<i>How to Build a Forest</i> blends theater and visual art to make a statement about the environment

Ambitious Nashville theatergoers seeking new horizons might want to venture over to the Vanderbilt University campus this weekend, where How to Build a Forest, a hybrid art installation/performance piece, will unfold in Neely Auditorium.

A concept developed by Obie Award-winning playwright Lisa D'Amour and director Katie Pearl, and featuring visual realization by artist Shawn Hall, How to Build a Forest begins on an empty stage at noon March 28 and 29. Over a six-hour period, "builders" will lay "ground cover," grow "trees" up to the sky and further embellish the environment utilizing fabric, steel, found objects and repurposed items. This "nature" project even comes with a field guide that traces the origins of the materials.

Along with the creators and four assistants, a diverse group of students and other interested locals will construct and manage the forest — then dismantle it all by 8 p.m.

"This seemed like a wonderful opportunity for us to present a piece that defies easy categorization and spills over into other art forms," says Leah Lowe, Vanderbilt theater department chair. "There's a lot of different kinds of theater being produced nationwide these days, and this is about exposing our students to a more experimental kind of performance."

The project was originally inspired by the ravages of Hurricane Katrina in New Orleans, D'Amour's hometown. Later, BP's Gulf of Mexico oil spill further fueled the creators' desire to examine human links to the fragile natural world. Forest premiered in 2011 at The Kitchen, one of New York City's oldest nonprofit art spaces. Since then, the installation has been mounted at Brown, Duke and Appalachian State universities.

"Words would be on the periphery of this experience," says D'Amour, whose play Detroit was nominated for a Pulitzer Prize. Much of her theatrical work with collaborator Pearl involves site-specific performances, including an outdoor tribute to a Minneapolis bridge in 2005, LandMARK.

"We always knew that the real dramaturgy here, if you want to talk about this piece as theater, is somewhere between theater and visual arts," D'Amour says. "It involves watching the forest slowly appear and then very quickly disappear. That visual is the core of the story."

"I wanted the visual look to relate to my work as a painter, and to the ephemeral nature of the environment," says Hall, also a resident of New Orleans. "I had done installations before, but not previously on this scale." (Coincidentally, Hall will open a solo art exhibition, Emanator, on April 5 at Red Arrow Gallery in East Nashville.)

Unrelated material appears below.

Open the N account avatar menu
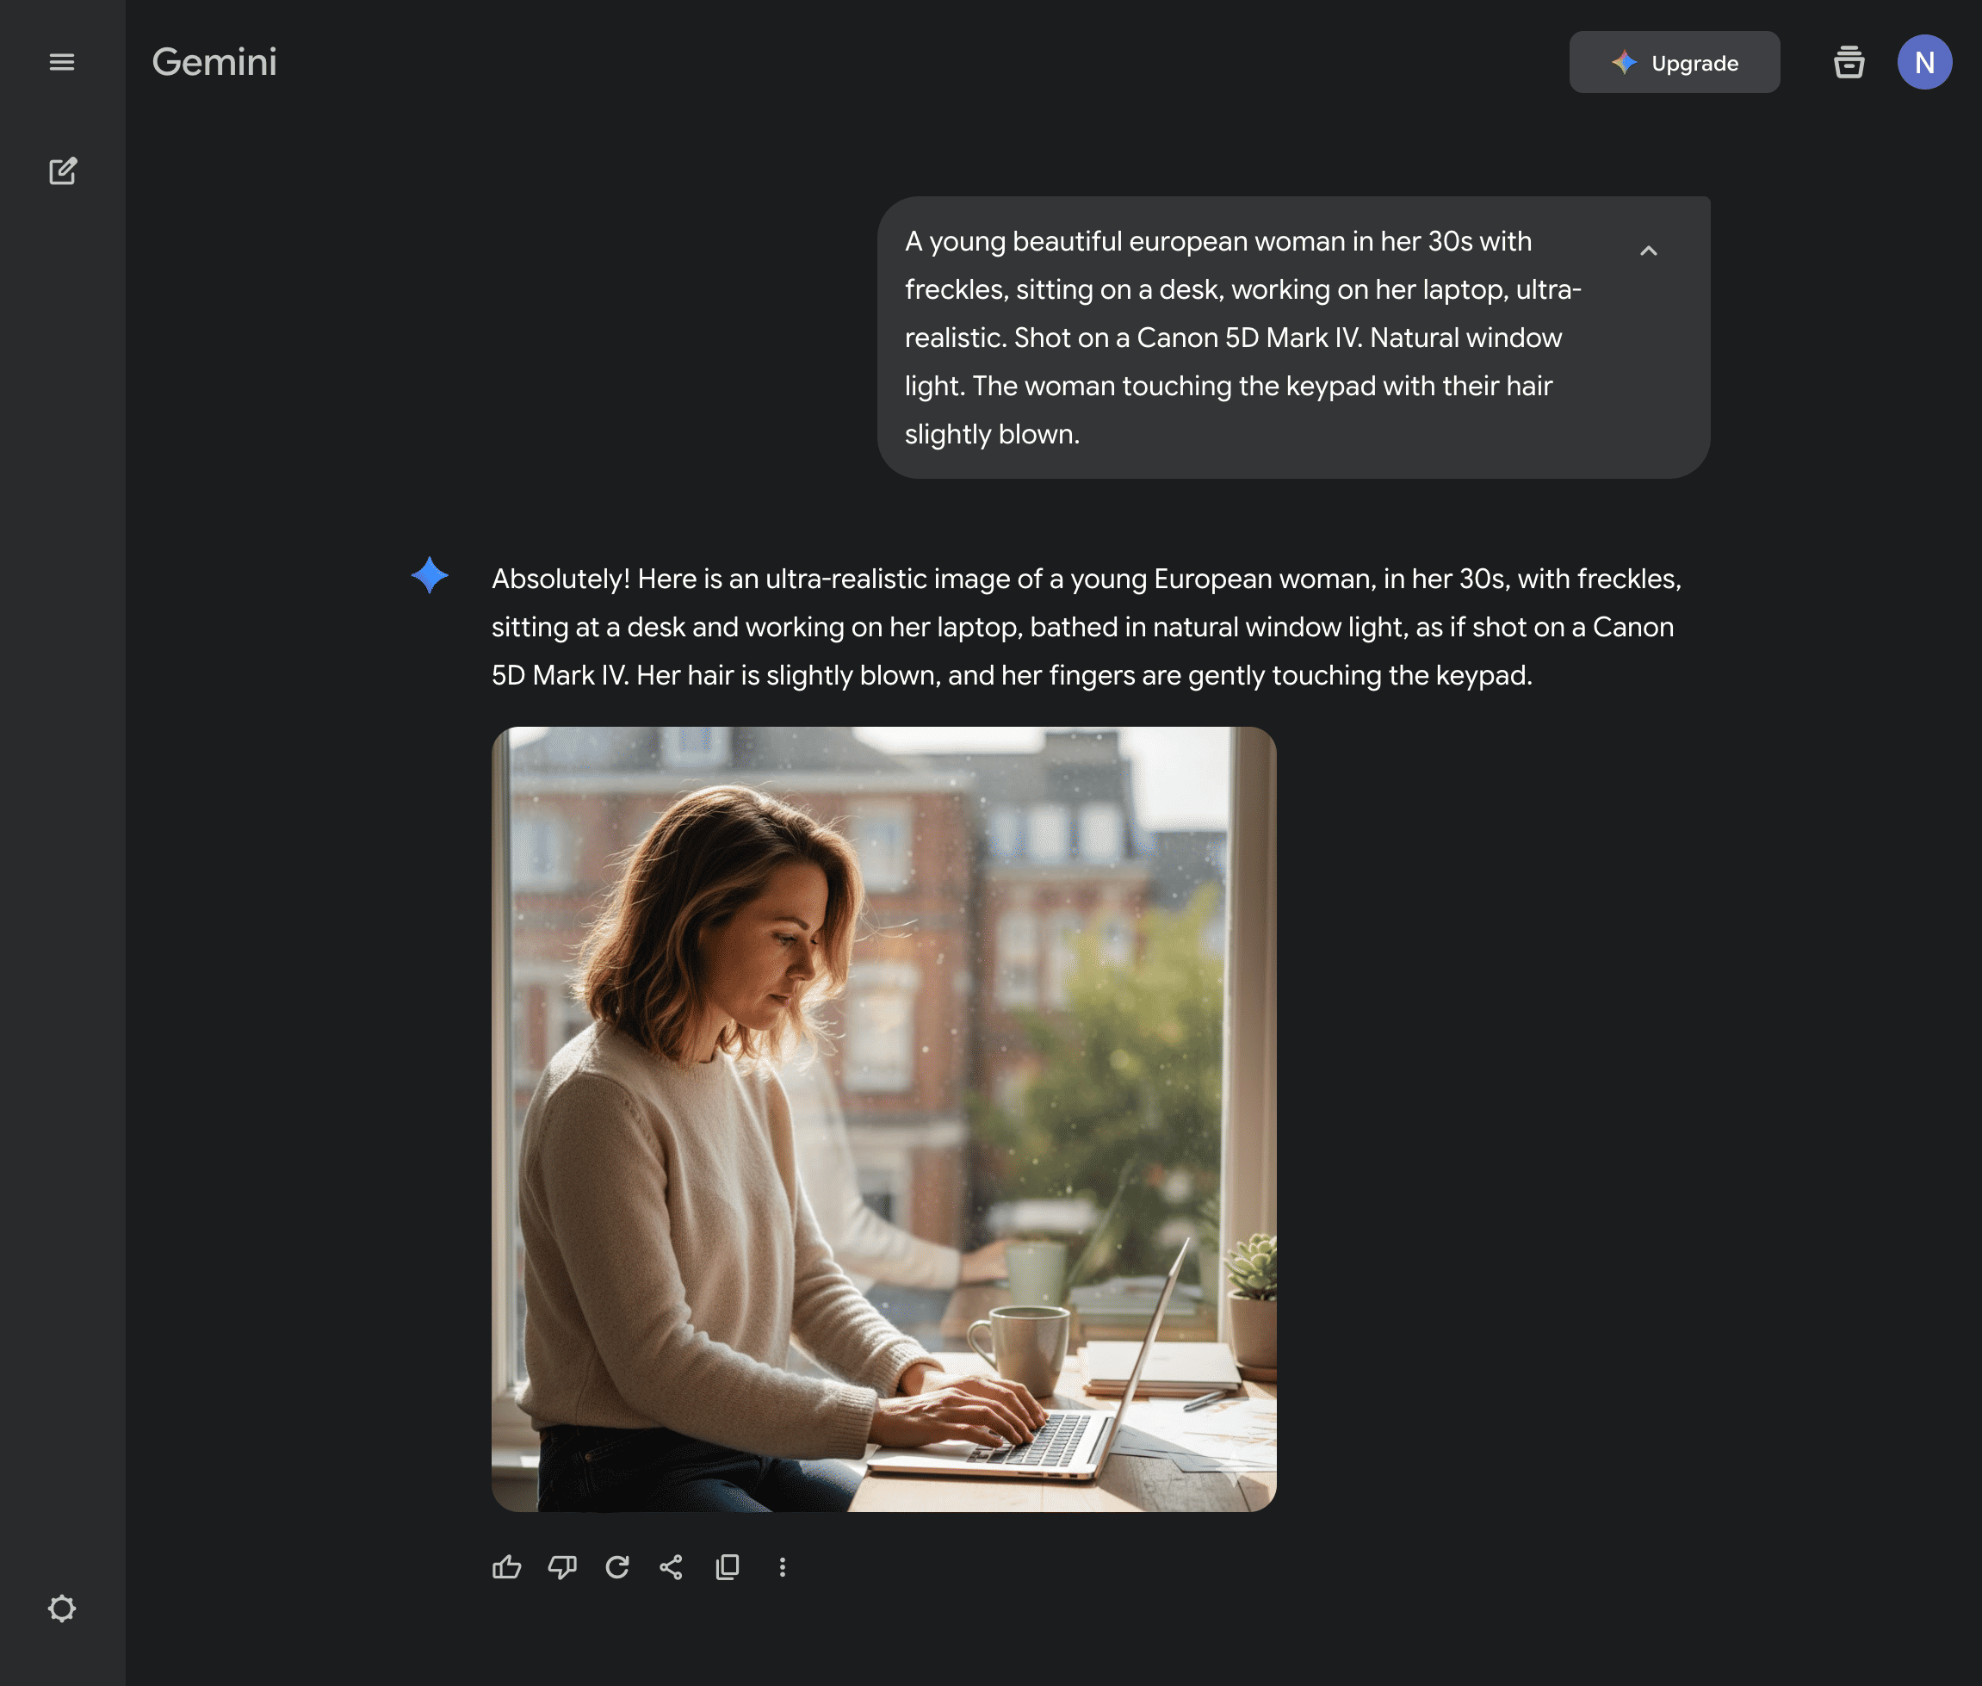 point(1924,63)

Hall stresses the meditative aspects of Forest. "One thing I strongly relate to the piece is that it is very real. We're not 'performing.' It's practical. We're really doing what we're doing in building this thing. We don't break our focus. We are the stewards of the forest."

Hall recommends maximizing the experience by visiting at different intervals during the day. "I personally would like to see it up for longer," she says, "and to tweak it as an installation. But the fact that it is built and taken down in front of people is really important. That's the simplistic message: It takes a long time to grow a forest and a very short time to destroy it."

Other key contributors to Forest include sound designer-composers Brendan Connelly and Christopher DeLaurenti and lighting designers Miranda Hardy and Peter Ksander.

Vanderbilt's Lowe says she's excited about the opportunity to make cross-campus connections with Forest. "That was irresistible to me," she says. "For example, Steven Baskauf from the Department of Biological Sciences has been doing a project cataloging the trees at Vanderbilt, and he'll be leading tree tours both days of the performances. That's just one way of tying the project to the immediate environment."